I am trying to install and configure the keyring plugin to be able to encrypt an existing database in MySQL.
My version of MySQL is 5.7.19-0ubuntu0.16.04.1
In the configuration file /etc/mysql/my.conf I have put the following code
[mysqld]
early-plugin-load=keyring_file.so
keyring_file_data=/usr/local/mysql/mysql-keyring
After doing this, I generated the directory with the following commands.
cd /usr/local/mysql
mkdir mysql-keyring
chmod 750 mysql-keyring
chown mysql mysql-keyring
chgrp mysql mysql-keyring
Once these two points are finished, I have restarted the mysql service with the command
/etc/init.d/mysql restart
Step to test if the plugin is correctly activated, I launch the query
SELECT PLUGIN_NAME, PLUGIN_STATUS
FROM INFORMATION_SCHEMA.PLUGINS
WHERE PLUGIN_NAME LIKE 'keyring%';
The answer is the following
+--------------+---------------+
| PLUGIN_NAME | PLUGIN_STATUS |
+--------------+---------------+
| keyring_file | ACTIVE |
+--------------+---------------+
Therefore, the plugin must be correctly activated.

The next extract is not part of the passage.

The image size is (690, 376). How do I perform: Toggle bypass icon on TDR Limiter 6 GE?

It is time to start with the tests, the ultimate goal is to be able to encrypt a complete database (which is already created and has data), to avoid that possible leak of information if it is exported outside our server.

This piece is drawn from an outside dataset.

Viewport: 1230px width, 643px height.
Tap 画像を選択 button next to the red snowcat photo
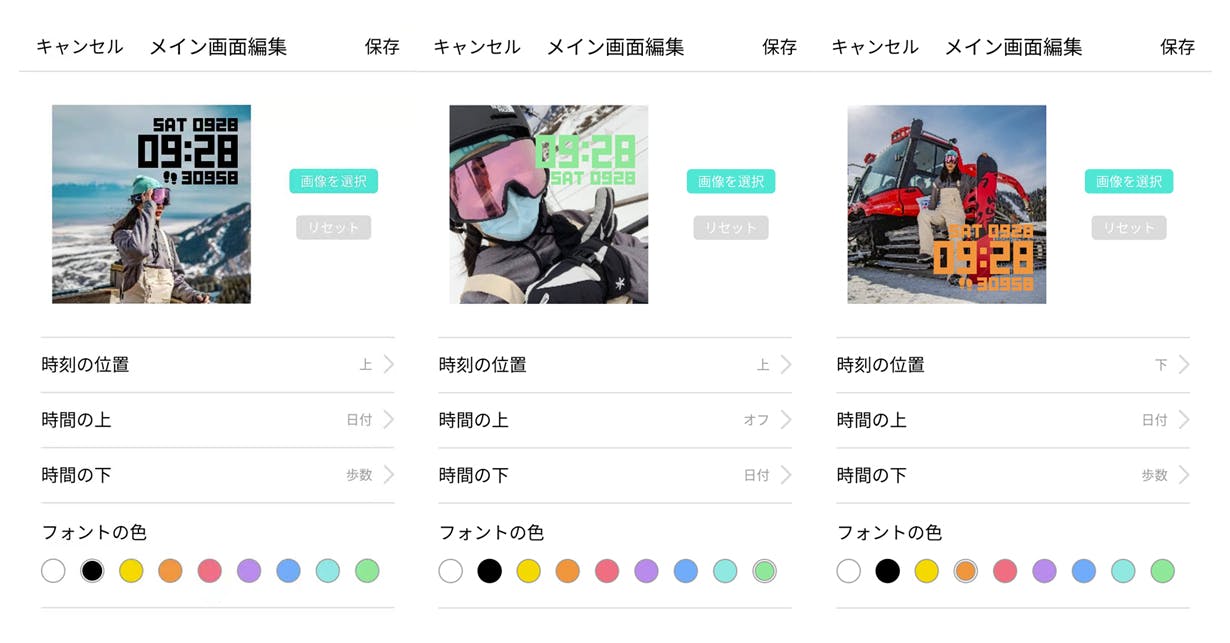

I start by creating a table of zero, to see if everything works correctly.
When launching the command
CREATE TABLE t2 (c1 INT) ENCRYPTION='Y';
I get the error back
/* Error de SQL (3185): Can't find master key from keyring, please check keyring plugin is loaded. */
And any query that I try to launch of creation of tables returns me the same.
If I launch the command, to update an InnoDB table, it returns the same error.
ALTER TABLE DetallesFacturasVarios ENCRYPTION='Y';
/* Error de SQL (3185): Can't find master key from keyring, please check keyring plugin is loaded. */
I have researched and I have not found the solution to create this key. Any help?